### Data provided
_ _ _
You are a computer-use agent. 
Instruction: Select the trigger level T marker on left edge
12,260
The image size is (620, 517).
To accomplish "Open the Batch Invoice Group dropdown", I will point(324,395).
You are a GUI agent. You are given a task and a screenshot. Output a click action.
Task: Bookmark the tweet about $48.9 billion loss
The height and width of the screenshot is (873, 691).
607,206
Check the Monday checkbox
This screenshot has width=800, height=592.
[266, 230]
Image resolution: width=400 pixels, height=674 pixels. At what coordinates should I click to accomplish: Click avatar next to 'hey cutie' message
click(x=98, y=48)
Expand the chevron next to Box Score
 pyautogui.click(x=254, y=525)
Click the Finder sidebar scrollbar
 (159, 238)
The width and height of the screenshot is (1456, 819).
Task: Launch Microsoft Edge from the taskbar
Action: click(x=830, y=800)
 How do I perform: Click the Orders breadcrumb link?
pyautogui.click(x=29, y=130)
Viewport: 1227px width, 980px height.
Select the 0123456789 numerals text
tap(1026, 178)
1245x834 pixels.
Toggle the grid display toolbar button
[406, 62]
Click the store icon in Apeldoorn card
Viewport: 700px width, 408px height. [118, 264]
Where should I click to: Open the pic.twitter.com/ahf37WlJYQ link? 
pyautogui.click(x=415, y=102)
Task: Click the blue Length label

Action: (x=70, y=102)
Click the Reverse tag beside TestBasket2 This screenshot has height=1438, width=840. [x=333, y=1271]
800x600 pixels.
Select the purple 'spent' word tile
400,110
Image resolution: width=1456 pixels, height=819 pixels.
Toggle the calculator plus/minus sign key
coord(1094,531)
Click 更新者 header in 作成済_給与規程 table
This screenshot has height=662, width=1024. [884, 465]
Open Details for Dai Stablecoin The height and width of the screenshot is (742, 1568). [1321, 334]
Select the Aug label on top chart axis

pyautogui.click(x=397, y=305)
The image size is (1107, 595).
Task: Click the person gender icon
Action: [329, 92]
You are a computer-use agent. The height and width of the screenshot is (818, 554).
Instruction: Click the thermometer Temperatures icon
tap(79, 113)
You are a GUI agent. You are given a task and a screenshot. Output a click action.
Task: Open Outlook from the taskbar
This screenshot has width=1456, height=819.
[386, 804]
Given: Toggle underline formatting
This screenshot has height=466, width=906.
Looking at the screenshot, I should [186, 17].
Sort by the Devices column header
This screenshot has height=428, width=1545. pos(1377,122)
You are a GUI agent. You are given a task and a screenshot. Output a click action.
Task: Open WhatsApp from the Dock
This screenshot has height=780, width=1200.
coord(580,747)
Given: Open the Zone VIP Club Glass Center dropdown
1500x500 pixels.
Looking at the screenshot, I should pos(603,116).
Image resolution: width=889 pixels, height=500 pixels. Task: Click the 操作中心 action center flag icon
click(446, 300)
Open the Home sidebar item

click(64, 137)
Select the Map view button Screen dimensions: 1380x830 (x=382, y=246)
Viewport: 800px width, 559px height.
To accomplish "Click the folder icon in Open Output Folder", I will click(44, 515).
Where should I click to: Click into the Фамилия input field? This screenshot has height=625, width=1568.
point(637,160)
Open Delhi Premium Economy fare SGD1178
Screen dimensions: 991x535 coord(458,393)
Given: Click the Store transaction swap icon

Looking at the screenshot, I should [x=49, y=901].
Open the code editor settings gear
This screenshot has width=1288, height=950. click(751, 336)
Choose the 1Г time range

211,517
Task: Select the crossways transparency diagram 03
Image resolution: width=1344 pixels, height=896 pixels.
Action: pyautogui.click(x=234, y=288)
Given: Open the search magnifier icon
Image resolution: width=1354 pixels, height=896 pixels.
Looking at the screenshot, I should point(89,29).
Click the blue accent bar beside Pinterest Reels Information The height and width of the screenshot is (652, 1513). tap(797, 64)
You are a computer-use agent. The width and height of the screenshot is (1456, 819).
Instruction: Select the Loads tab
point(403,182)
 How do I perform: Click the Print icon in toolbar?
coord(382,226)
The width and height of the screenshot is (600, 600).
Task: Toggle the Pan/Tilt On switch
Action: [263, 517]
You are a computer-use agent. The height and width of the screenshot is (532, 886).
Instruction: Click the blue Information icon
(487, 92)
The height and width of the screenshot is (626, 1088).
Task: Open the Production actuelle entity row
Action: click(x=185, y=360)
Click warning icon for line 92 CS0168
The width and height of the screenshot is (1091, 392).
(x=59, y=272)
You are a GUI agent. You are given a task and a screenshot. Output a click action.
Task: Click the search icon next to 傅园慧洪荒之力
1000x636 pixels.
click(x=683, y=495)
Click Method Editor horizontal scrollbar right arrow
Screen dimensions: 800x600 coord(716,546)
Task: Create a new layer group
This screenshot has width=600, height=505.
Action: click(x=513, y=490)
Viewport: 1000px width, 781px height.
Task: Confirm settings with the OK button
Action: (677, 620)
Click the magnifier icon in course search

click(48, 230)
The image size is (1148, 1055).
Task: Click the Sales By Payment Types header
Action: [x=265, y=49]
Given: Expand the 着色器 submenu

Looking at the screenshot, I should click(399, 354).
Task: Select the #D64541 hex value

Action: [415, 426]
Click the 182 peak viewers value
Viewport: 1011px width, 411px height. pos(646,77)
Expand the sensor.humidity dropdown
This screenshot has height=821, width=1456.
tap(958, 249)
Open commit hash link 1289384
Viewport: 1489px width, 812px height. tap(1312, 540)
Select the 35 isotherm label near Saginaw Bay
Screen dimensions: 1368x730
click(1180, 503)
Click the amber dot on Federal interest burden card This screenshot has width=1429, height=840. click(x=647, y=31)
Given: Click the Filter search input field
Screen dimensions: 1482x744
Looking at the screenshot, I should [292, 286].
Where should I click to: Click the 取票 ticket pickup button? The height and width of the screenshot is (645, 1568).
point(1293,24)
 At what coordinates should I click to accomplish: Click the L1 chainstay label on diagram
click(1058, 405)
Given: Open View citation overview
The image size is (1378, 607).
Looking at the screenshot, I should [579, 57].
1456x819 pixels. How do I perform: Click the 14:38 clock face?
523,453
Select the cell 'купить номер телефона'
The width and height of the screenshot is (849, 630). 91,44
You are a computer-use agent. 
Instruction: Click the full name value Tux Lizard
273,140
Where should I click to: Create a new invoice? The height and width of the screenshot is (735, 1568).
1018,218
_ _ _
### Instructions to follow
Copy the entries from the line containing "Viewport: 800px width, 559px height." through the line containing "point(637,160)", both included and requests kept. Multiply each click coordinate in the answers by 1.25, then round to whole numbers, with halves rounded up.

### Response
Viewport: 800px width, 559px height.
To accomplish "Click the folder icon in Open Output Folder", I will click(55, 644).
Where should I click to: Click into the Фамилия input field? This screenshot has height=625, width=1568.
point(796,200)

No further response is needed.